LinuxQuestions.org - sed: delete lines after last occurrence of a pattern in a file

- Programming (https://www.linuxquestions.org/questions/programming-9/)

- - sed: delete lines after last occurrence of a pattern in a file (https://www.linuxquestions.org/questions/programming-9/sed-delete-lines-after-last-occurrence-of-a-pattern-in-a-file-769543/)

sed: delete lines after last occurrence of a pattern in a file

Hello,

I'm having trouble finding how to delete all lines after the last occurrence of a pattern.

I know this deletes all lines after it finds PATTERN:
sed '/PATTERN/q' file.in > file.out

but if I have a file like:
qwe
PATTERN
rty
PATTERN
uiop

the result is:
qwe
PATTERN

when in fact I want:
qwe
PATTERN
rty
PATTERN

Can anyone tell me how I achieve this? I found lots of references with google to replacing the last occurrence of one word with another within a line, but not something like the case I have.

Thanks!

I'm not entirely sure that sed is the best tool for this job. The problem is that sed is so line-oriented, and you need to maintain state (at least at some level) to do this.

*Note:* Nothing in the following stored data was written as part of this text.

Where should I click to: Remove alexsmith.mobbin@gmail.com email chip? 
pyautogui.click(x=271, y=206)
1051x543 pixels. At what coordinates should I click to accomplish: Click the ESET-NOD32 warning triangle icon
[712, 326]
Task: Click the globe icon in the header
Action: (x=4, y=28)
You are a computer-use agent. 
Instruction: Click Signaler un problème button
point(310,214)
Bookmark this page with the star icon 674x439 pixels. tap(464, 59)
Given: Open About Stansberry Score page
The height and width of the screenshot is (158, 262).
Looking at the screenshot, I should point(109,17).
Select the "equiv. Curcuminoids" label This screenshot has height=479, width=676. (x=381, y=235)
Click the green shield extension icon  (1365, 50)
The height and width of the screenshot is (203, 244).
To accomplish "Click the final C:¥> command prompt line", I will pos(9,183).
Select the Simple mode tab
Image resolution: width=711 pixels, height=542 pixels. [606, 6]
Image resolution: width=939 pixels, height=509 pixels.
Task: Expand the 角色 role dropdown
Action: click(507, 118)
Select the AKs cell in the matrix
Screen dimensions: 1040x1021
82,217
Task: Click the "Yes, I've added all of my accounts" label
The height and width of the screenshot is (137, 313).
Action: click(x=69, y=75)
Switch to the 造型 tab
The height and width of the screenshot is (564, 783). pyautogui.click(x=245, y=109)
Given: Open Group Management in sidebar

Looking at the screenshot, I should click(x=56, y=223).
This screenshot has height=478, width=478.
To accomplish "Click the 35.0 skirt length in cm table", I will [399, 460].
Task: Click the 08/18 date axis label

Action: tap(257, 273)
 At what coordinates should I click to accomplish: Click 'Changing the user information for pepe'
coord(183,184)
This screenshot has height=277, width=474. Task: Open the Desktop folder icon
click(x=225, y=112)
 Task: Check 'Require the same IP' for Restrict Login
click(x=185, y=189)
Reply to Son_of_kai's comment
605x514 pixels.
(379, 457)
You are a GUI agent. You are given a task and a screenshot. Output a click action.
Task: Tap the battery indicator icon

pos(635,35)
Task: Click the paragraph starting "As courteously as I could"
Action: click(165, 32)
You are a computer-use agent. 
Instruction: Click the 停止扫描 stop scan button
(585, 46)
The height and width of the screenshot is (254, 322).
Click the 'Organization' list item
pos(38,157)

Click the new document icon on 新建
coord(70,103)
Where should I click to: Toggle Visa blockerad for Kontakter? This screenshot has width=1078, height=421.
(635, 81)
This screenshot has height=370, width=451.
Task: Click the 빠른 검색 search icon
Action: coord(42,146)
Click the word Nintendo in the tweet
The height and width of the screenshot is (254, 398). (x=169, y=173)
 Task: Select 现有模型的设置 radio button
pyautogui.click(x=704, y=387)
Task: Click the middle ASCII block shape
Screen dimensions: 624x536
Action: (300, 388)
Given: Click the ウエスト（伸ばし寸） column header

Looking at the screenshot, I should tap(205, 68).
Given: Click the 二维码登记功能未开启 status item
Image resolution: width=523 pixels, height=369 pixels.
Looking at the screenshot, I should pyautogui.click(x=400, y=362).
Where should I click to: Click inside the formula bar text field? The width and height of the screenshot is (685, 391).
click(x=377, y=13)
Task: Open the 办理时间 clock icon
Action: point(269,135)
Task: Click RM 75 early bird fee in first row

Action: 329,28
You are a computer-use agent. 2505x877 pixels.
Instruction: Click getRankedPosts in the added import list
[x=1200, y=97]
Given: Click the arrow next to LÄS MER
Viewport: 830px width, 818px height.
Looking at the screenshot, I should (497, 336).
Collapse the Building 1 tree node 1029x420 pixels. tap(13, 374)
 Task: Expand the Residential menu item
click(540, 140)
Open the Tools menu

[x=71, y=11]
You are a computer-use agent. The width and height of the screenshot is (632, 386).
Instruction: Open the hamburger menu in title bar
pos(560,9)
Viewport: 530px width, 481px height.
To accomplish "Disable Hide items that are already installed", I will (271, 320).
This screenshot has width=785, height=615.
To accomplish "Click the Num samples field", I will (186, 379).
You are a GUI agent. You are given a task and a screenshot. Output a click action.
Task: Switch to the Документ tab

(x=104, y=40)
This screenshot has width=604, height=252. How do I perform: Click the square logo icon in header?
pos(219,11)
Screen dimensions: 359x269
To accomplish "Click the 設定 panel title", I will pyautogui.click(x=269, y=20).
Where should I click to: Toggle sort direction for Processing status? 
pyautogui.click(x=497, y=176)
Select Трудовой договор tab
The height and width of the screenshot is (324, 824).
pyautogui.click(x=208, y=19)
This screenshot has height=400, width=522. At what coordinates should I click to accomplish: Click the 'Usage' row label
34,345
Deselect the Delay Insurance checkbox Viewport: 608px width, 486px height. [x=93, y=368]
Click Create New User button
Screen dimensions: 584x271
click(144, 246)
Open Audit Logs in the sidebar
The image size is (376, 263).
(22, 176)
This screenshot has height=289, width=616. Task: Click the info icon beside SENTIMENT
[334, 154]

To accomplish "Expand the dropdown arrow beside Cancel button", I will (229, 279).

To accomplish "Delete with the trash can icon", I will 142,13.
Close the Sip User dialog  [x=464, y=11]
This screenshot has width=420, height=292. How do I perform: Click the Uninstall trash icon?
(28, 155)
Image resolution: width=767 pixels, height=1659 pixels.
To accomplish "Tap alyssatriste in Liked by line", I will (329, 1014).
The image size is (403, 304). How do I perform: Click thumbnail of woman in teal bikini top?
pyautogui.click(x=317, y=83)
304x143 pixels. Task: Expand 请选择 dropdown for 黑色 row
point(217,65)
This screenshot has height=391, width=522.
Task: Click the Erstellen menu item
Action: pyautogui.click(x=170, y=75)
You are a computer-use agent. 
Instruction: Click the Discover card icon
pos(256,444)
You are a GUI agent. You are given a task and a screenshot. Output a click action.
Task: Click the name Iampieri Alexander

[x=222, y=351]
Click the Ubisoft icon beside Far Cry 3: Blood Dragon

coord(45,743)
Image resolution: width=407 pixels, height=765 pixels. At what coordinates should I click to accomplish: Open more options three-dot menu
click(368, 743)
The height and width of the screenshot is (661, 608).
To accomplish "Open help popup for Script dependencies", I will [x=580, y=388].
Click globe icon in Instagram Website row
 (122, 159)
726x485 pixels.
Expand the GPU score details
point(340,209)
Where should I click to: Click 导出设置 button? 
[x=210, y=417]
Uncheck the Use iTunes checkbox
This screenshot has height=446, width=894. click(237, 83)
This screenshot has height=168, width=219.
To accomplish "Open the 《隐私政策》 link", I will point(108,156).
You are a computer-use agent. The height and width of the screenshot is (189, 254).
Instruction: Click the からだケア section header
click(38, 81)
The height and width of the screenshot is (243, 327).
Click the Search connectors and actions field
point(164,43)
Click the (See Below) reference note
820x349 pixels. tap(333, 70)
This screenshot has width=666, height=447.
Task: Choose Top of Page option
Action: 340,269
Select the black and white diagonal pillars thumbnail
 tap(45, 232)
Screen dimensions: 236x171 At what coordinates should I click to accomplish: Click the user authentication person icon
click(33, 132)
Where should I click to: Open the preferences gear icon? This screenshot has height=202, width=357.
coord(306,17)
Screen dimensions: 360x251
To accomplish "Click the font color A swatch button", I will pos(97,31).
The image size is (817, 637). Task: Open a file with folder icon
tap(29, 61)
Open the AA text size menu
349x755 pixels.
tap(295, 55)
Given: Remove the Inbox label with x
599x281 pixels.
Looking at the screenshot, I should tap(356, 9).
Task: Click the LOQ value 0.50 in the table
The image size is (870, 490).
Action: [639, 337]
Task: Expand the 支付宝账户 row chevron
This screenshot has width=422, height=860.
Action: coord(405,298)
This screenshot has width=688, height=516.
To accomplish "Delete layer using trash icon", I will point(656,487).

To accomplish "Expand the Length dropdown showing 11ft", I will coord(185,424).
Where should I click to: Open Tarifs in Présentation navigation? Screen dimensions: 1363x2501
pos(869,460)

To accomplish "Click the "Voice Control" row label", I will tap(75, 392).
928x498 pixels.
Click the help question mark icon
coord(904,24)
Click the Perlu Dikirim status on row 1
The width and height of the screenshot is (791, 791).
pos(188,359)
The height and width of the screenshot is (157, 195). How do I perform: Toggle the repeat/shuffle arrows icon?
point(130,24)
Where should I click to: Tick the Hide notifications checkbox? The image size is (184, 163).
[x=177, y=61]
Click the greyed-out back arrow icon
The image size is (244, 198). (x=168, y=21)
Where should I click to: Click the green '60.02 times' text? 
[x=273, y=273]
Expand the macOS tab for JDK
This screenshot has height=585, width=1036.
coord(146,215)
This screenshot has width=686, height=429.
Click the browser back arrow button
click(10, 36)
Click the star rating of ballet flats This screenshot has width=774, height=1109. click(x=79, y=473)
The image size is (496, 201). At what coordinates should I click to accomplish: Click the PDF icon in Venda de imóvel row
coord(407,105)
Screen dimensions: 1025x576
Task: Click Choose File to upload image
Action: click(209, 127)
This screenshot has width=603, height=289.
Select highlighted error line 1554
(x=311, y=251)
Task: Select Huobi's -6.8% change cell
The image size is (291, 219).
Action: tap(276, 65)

A quick stab at how I might do this (probably in Perl): track through the file line by line; every time I see PATTERN, note the line number (just one variable for this $last_seen); then rewind to the top of the file and only print back out up to the line number that I was left with.

The general problem is that whatever tool you use has no obvious way of knowing whether the next line is another occurrence of PATTERN or EOF.

An example, not very fancy:

Code:

#!/usr/bin/env perl

use strict;

use warnings;



open my $fh, '<', 'file.txt'

        or die "Can't open 'file.txt' for reading: $!";



my $last_seen;



while (<$fh>) {

        $last_seen = $. if $_ =~ /PATTERN/;

        print $., "\n";

}



open my $out, '>', 'new_file.txt'

        or die "Can't open 'new_file.txt' for writing: $!";



seek($fh, 0, 0);

$. = 0;



while (<$fh>) {

        print $out $_;

        print $., "\n";

        last if $. == $last_seen;

}

Hi Telemachos,

I suppose the difficulty of doing this with sed is why I was unable to find an appropriate sed-based solution with google.

Thank you for your kind help and demonstrating a perl-based solution. In the end, taking note about what you said about "rewind", I have written a fortran program to selectively read in data, using the "backspace" command to go back through the file when needed.

Thank you again!

@OP,you should learn how to use gawk instead.

Code:

$ more file

qwe

PATTERN

rty

PATTERN

uiop

blah blah PATTERN

lksf

lasd

PATTERN

end



$ gawk -vRS="PATTERN" 'NR>1{print s RT} {s=$0}' ORS=""  file

qwe

PATTERN

rty

PATTERN

uiop

blah blah PATTERN

lksf

lasd



$ more file

qwe

PATTERN

rty

PATTERN

uiop

blah blah PATTERN

lksf

lasd

end



$ gawk -vRS="PATTERN" 'NR>1{print s RT} {s=$0}' ORS=""  file

qwe

PATTERN

rty

PATTERN

uiop

blah blah

tac can simplify the problem for sed by temporally reversing the order of the lines.
The '0' address is a GNU sed extension and is needed here in case PATTERN is on line 1 of the reversed file.

Code:

echo 'qwe

PATTERN

rty

PATTERN

uiop' | tac | sed  '0,/PATTERN/{/PATTERN/!d}' | tac



qwe

PATTERN

rty

PATTERN

This uses a loop ':a N;$!ba' to put all the lines into the sed pattern space then a 's' command to delete anything after the last PATTERN.

Code:

echo 'qwe

PATTERN

rty

PATTERN

uiop' | sed ':a N;$!ba; s/\(.*PATTERN\).*/\1/'



qwe

PATTERN

rty

PATTERN